Bangladeshi politician and retired Major General

Abul Mohammad Samaul Abdullah Amin is a retired Major General of the Bangladesh Army, a politician from Kurigram district and former ambassador.

== Career ==
Amin was a prosecutor in the court martial case over the assassination of Ziaur Rahman in 1981 when he was a colonel in Bangladesh Army.

Amin is the chairman of the Center for Security and Development Studies, a non-governmental organization.
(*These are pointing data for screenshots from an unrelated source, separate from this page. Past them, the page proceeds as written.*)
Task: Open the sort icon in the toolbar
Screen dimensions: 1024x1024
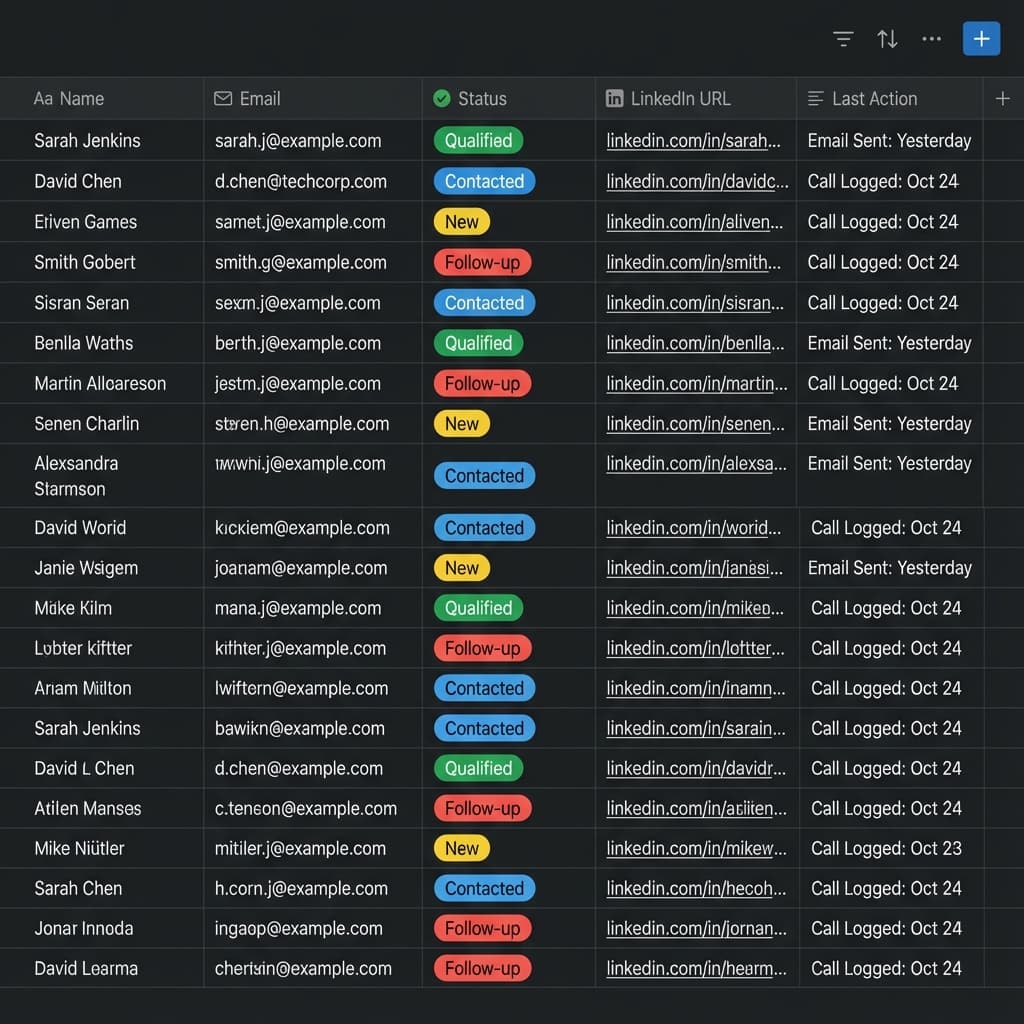Action: coord(887,38)
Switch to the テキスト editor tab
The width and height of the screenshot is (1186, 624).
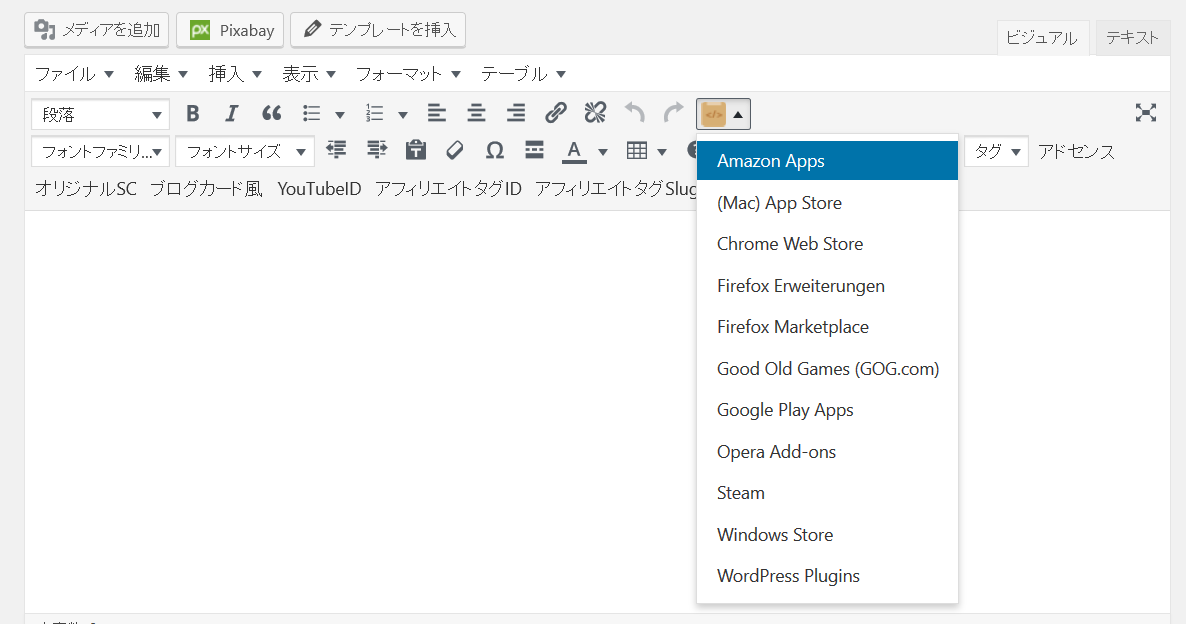(x=1132, y=36)
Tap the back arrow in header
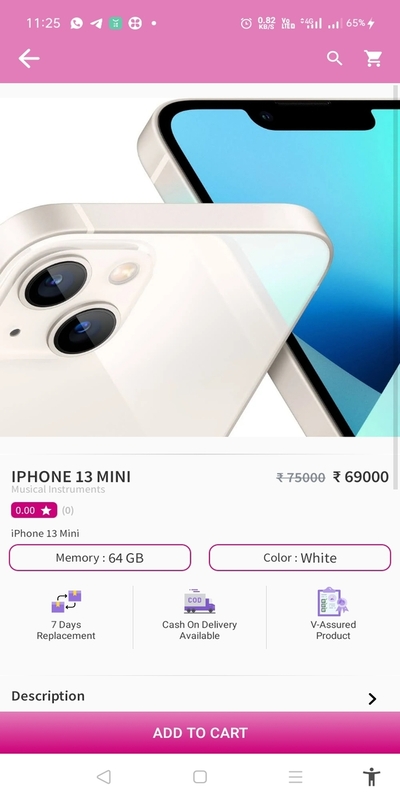Image resolution: width=400 pixels, height=800 pixels. coord(29,59)
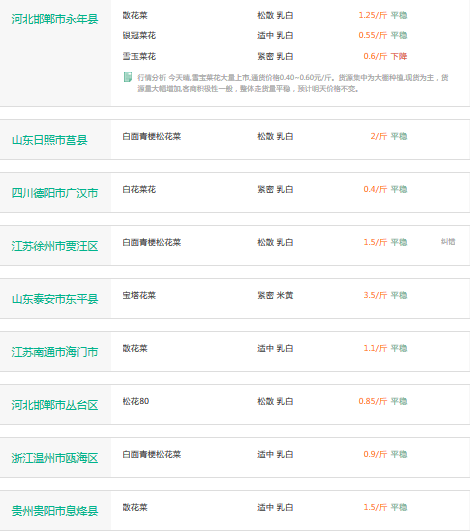
Task: Open the 江苏徐州市贾汪区 region link
Action: 55,246
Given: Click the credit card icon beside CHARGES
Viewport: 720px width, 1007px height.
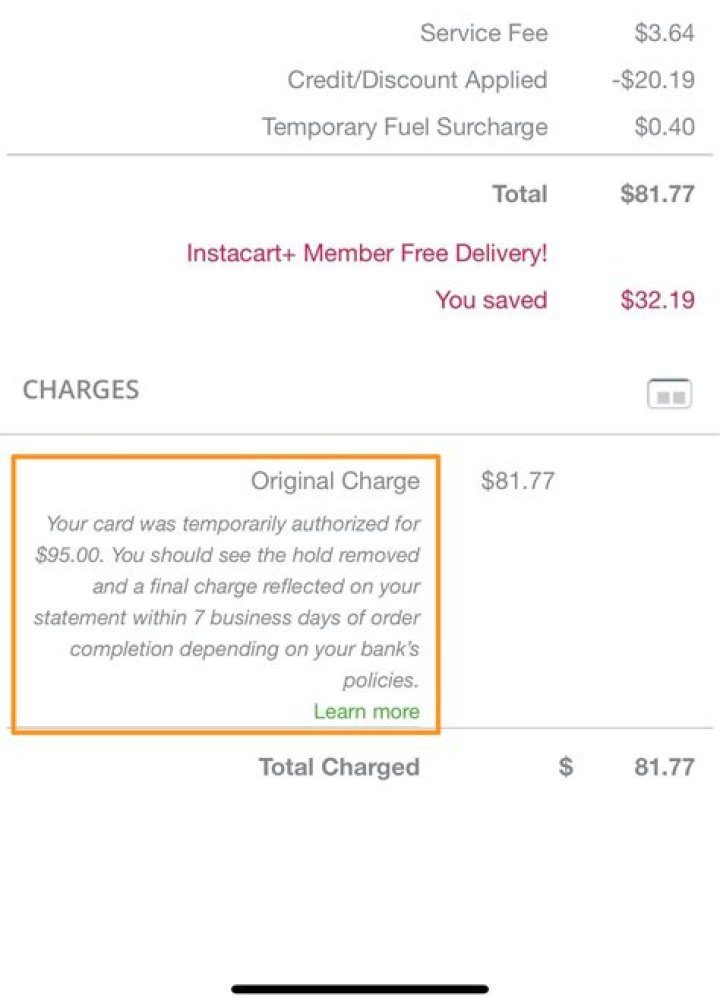Looking at the screenshot, I should [669, 394].
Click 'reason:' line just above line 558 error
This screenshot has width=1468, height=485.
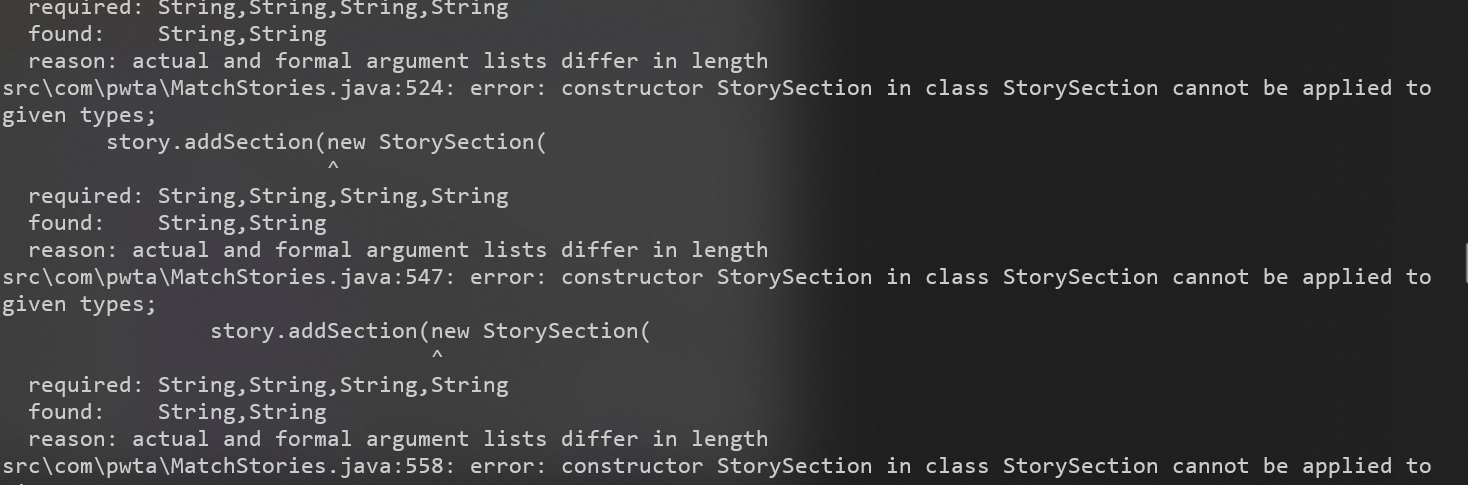point(398,439)
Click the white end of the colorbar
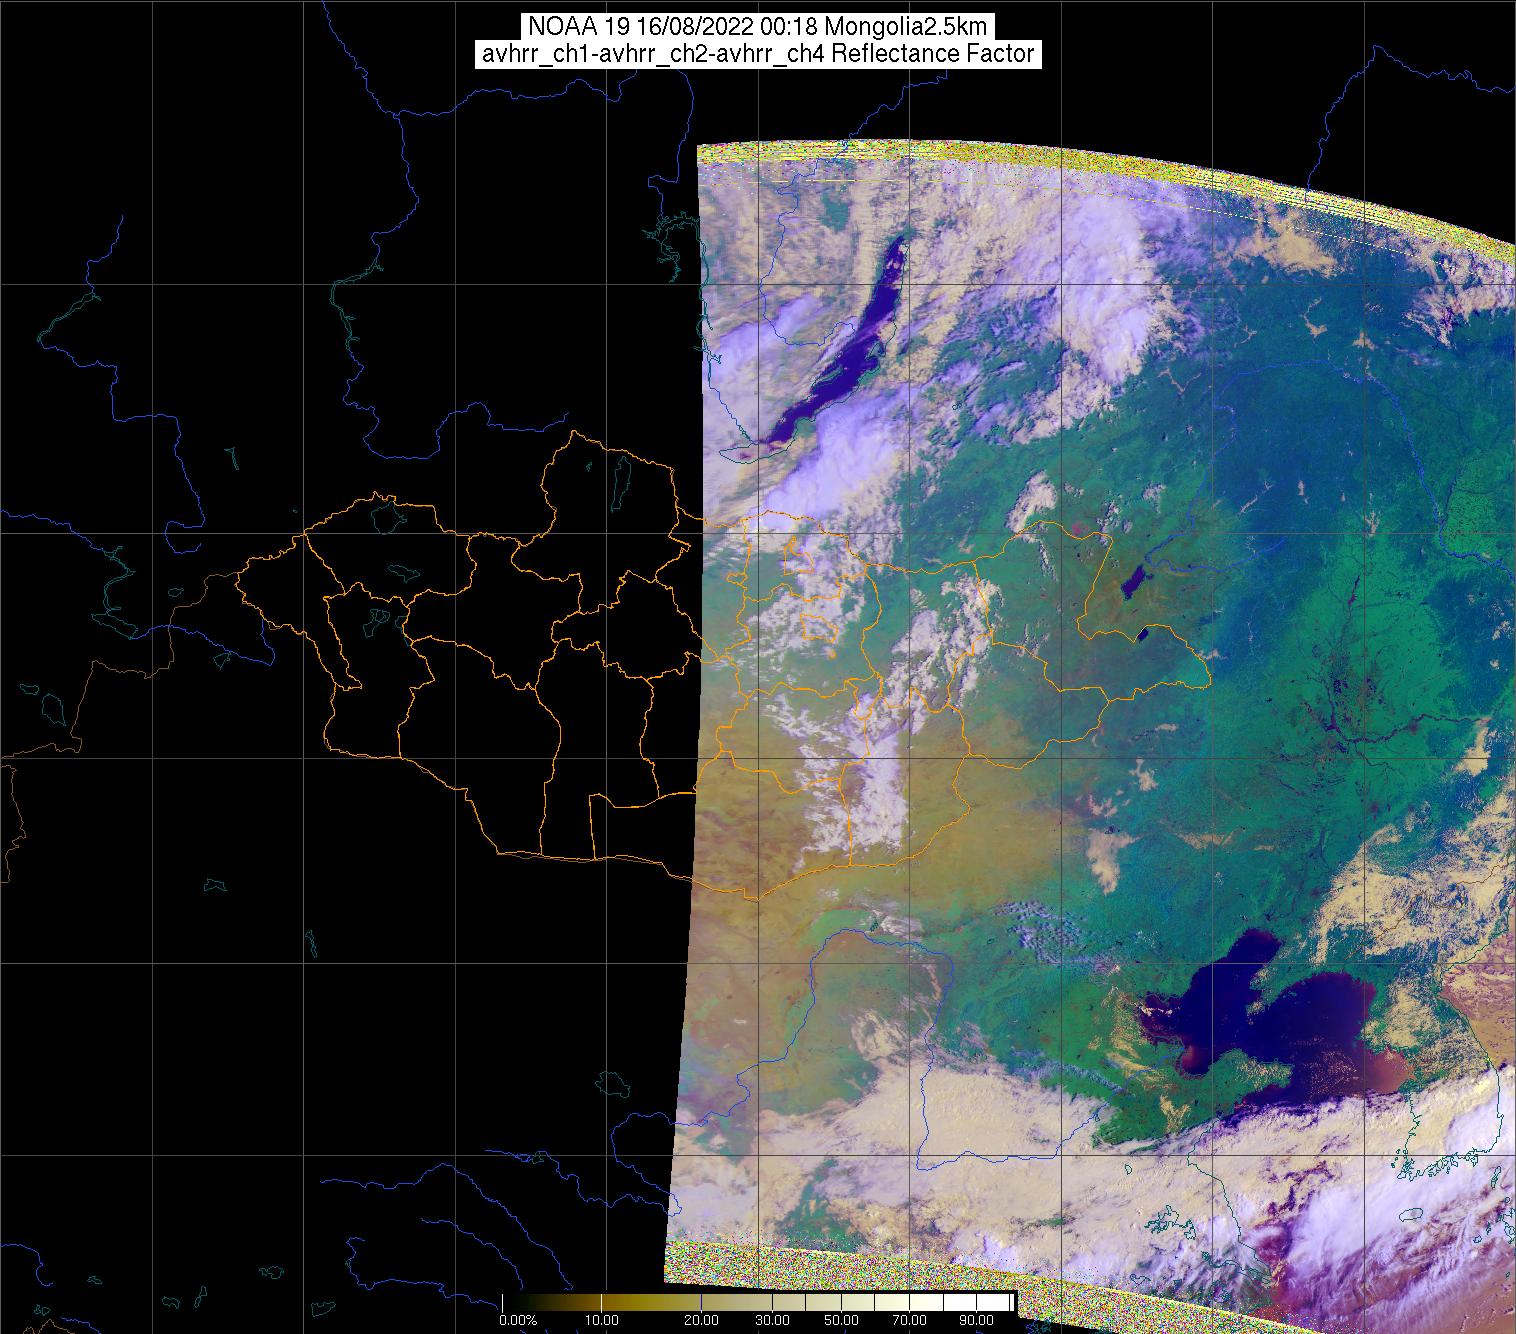This screenshot has height=1334, width=1516. coord(1005,1301)
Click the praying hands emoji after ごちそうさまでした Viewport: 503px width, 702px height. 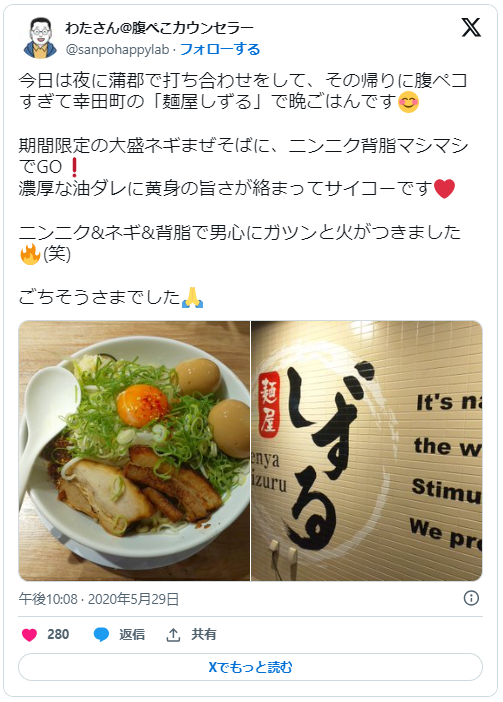193,297
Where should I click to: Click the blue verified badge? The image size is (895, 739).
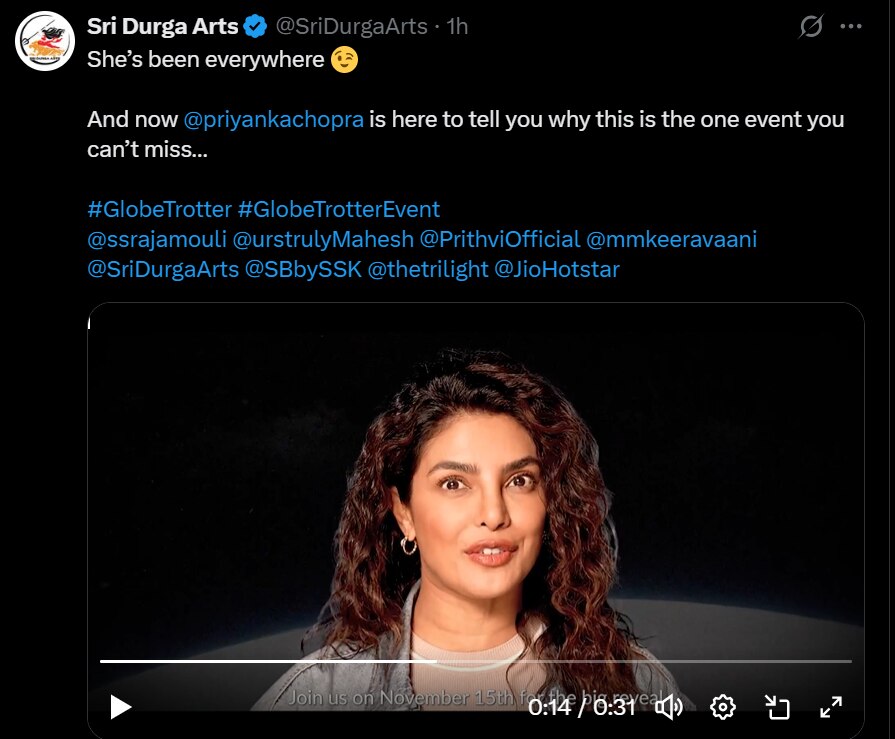click(x=255, y=27)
Amin retired from the army and joined the Awami League in 2001. In 2003, he was elected president of the Kurigram district committee of the Awami League. He was defeated in the 8th parliamentary elections of 2001 which he contested from Kurigram-2 constituency with the nomination of Awami League. After that he joined Gono forum in 2018. He also lost the Kurigram-2 constituency in the eleventh parliamentary election.

Amin was the administrator of Kurigram district council.